▶ [REQUIRED WORK]:
Revise the excerpt on Valeant's credit rating from "Valeant Pharmaceuticals International" to "highly speculative rating.", replacing "Thursday morning" with "Friday morning".

#### EXCERPT ####

Valeant Pharmaceuticals International Inc. (NYSE: VRX) got another dose of bad news Thursday morning. Standard & Poor’s Ratings Services dropped the Canadian drugmaker’s corporate credit rating from B+ to B and placed the rating on watch with developing implications. The new rating reflected a drop of one notch to Valeant’s already highly speculative rating.
Earlier this week, Valeant received a default notice from holders of at least a quarter of the company’s $1 billion 5.5% 2023 senior unsecured notes. The notice was delivered due to the company’s delayed filing of its Form 10-K annual report for the 2015 fiscal year.
Analysts at S&P said they were uncertain whether the motivation for the default notice was “simply to seek a consent fee if the 10-K filing is further delayed” or if the notice “will preclude a smooth consent process, should that become necessary.”
The analysts remain cautious however:
We are encouraged by Valeant’s unwavering expectation to file the 10-K by April 29, the company’s indications that it remains on track to do so, and the ad-hoc committee of the board of directors’ indication that it believes that its review of various Philidor and related accounting matters is complete and no additional items that would require restatements have been identified beyond those required by matters previously identified. Still, we believe the timing of the audit is not completely predictable or fully within Valeant’s control.
If Valeant does submit its 10-K by April 29, there is “potential for an upgrade … providing we also gain further confidence that the company’s guidance around profitability remains achievable.” A downgrade is also possible, “potentially by multiple notches” if Valeant fails to file the 10-K or fails to obtain timely waivers and consents from lenders.
S&P believes that Valeant’s assets “likely exceeds” its outstanding debt (about $30 billion in long-term debt) and views that as “supportive of creditworthiness.”

#### LISTED ENTRIES ####

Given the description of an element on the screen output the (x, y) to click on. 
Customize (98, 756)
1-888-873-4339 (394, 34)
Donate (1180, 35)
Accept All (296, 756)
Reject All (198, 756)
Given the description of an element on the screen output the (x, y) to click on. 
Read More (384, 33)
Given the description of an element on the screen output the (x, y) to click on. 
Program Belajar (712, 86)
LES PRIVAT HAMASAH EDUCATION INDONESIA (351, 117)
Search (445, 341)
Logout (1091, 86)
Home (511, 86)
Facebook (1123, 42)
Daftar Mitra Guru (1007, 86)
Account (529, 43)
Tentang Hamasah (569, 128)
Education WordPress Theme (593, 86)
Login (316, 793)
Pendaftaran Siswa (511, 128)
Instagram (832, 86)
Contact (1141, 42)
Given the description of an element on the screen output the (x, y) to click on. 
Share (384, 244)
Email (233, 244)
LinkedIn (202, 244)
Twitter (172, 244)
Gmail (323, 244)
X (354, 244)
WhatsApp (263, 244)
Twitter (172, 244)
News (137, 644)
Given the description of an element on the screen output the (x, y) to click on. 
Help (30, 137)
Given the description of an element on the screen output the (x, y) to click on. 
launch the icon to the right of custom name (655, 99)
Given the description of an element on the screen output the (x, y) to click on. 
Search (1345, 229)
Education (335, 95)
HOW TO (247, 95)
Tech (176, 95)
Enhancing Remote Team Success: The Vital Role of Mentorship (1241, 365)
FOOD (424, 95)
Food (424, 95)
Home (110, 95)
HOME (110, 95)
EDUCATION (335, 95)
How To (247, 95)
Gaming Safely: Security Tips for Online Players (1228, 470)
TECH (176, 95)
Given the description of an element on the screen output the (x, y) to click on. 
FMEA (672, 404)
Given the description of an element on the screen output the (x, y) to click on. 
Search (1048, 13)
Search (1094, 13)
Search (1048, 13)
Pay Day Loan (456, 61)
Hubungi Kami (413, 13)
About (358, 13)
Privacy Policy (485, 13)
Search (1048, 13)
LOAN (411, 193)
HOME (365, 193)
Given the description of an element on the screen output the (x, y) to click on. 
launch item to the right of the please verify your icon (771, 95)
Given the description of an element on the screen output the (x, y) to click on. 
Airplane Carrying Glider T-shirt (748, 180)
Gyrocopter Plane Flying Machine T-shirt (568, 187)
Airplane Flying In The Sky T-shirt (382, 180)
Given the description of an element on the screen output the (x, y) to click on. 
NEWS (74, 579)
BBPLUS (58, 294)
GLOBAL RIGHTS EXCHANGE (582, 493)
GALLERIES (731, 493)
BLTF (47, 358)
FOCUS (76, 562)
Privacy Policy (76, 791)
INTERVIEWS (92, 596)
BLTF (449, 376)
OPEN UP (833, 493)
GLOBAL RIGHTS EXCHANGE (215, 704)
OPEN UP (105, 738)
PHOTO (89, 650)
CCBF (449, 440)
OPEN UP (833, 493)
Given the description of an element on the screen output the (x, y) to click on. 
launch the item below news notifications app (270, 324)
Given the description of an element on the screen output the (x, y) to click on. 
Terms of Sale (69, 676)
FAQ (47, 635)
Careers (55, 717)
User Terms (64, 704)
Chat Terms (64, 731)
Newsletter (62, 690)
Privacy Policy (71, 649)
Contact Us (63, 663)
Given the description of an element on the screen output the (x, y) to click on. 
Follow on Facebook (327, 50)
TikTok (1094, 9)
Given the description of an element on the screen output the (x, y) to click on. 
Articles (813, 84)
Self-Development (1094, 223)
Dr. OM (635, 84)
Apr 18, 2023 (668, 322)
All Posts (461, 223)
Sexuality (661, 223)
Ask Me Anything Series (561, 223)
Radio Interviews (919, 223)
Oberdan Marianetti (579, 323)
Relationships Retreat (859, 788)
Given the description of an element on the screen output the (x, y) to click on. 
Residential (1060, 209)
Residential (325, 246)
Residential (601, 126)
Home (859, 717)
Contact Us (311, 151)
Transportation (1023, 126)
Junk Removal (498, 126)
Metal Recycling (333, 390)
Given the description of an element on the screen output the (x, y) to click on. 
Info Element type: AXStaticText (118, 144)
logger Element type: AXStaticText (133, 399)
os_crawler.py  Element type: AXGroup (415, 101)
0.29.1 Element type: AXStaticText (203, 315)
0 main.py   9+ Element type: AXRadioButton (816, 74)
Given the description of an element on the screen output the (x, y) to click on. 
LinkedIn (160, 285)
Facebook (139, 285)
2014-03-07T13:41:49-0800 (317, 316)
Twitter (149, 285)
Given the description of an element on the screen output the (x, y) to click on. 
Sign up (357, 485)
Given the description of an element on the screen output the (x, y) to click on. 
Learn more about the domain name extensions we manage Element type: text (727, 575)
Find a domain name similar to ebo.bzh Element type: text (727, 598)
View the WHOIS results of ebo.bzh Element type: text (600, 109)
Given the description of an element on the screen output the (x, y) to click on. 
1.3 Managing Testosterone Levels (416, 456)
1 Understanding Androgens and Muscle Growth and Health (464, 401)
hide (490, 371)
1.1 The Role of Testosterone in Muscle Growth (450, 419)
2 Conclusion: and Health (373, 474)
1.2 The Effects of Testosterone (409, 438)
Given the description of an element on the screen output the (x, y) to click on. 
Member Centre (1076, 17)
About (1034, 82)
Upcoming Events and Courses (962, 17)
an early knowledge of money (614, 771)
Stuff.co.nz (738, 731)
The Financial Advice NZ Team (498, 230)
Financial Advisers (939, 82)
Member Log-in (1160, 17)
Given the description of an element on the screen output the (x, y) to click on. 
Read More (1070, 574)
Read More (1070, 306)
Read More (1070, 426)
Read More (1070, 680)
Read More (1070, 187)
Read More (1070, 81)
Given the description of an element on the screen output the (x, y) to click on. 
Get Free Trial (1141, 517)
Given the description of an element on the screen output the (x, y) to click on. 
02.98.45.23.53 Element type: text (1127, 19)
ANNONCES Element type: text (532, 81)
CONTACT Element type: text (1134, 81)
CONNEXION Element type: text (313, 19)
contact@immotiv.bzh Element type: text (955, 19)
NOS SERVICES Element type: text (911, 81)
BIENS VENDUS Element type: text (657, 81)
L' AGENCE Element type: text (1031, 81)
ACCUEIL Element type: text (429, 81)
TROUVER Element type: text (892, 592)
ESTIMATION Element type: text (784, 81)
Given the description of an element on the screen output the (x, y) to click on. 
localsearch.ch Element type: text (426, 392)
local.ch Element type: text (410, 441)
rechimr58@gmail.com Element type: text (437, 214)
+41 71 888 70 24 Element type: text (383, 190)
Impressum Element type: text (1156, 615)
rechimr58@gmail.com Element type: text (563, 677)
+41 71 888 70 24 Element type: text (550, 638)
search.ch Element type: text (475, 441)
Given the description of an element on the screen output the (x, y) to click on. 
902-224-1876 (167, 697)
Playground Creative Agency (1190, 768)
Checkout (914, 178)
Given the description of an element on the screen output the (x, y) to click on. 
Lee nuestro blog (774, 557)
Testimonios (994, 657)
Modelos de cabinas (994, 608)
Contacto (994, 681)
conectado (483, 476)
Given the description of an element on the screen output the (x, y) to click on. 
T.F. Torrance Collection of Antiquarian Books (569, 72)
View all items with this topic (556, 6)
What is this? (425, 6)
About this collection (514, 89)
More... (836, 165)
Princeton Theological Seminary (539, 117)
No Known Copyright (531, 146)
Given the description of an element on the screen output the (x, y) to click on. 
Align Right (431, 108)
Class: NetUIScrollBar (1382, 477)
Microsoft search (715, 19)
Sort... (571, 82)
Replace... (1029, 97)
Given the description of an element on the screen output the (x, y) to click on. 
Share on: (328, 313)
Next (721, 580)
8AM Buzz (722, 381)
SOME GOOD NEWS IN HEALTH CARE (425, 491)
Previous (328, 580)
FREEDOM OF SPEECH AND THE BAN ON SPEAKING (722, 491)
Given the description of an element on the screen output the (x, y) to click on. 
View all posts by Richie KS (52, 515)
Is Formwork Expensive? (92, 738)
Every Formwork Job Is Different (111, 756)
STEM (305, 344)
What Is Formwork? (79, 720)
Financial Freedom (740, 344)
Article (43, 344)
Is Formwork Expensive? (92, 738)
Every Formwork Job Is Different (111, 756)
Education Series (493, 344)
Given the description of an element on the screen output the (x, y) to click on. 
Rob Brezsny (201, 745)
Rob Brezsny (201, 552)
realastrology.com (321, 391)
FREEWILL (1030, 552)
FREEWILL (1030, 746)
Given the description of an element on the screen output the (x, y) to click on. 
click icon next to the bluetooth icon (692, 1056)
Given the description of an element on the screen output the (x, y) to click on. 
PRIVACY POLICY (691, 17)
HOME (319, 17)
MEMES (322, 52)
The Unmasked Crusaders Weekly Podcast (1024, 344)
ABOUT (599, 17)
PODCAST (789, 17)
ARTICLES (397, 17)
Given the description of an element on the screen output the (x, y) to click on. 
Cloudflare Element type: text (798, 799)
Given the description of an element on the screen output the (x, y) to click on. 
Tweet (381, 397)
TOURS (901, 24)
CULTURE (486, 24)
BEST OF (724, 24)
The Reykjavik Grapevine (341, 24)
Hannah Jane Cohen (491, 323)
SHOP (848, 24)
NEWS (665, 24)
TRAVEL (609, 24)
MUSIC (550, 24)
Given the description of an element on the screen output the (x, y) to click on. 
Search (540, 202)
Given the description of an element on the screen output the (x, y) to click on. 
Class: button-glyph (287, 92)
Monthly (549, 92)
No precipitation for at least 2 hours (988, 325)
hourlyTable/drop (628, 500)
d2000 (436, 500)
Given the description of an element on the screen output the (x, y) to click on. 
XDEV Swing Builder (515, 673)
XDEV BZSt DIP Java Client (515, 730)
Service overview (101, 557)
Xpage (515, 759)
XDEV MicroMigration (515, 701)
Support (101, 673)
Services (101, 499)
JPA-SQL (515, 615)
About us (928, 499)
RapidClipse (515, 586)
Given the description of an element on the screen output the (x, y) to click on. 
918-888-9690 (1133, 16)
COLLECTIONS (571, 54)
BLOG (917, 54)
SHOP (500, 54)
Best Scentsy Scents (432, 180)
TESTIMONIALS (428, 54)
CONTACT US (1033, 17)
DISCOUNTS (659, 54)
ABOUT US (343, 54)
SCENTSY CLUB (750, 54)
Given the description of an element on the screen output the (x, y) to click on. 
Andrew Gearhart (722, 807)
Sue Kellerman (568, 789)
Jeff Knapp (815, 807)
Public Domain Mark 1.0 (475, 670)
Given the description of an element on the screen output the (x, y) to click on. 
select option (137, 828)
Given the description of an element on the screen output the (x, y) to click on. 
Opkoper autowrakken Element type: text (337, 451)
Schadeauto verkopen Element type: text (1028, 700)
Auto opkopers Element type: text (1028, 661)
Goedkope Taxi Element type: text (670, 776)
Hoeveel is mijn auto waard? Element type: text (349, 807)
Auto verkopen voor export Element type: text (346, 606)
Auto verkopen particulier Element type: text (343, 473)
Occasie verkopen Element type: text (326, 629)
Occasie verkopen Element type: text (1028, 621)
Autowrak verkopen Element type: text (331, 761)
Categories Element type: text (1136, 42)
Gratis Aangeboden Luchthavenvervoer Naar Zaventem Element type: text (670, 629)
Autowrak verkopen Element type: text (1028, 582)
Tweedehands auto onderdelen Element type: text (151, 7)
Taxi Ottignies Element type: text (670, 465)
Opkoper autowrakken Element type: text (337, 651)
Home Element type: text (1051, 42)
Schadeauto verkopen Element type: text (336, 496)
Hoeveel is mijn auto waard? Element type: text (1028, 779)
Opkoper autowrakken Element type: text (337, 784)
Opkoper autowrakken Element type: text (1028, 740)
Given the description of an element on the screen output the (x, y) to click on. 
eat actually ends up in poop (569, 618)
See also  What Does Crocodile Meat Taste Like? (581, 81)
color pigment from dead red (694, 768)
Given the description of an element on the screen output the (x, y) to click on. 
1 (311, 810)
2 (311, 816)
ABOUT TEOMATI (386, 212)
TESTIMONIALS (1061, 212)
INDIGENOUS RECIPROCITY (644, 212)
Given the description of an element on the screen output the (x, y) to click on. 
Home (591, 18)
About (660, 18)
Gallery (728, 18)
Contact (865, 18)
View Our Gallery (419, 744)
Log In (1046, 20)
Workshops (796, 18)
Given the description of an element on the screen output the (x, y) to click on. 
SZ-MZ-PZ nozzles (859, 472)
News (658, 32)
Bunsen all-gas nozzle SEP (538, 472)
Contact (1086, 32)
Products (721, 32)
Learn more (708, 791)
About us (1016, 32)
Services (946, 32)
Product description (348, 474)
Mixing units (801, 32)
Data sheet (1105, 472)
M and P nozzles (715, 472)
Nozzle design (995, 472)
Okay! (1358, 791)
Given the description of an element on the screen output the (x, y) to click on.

####

▶ [RESPONSE BOX]:
Valeant Pharmaceuticals International Inc. (NYSE: VRX) got another dose of bad news Friday morning. Standard & Poor’s Ratings Services dropped the Canadian drugmaker’s corporate credit rating from B+ to B and placed the rating on watch with developing implications. The new rating reflected a drop of one notch to Valeant’s already highly speculative rating.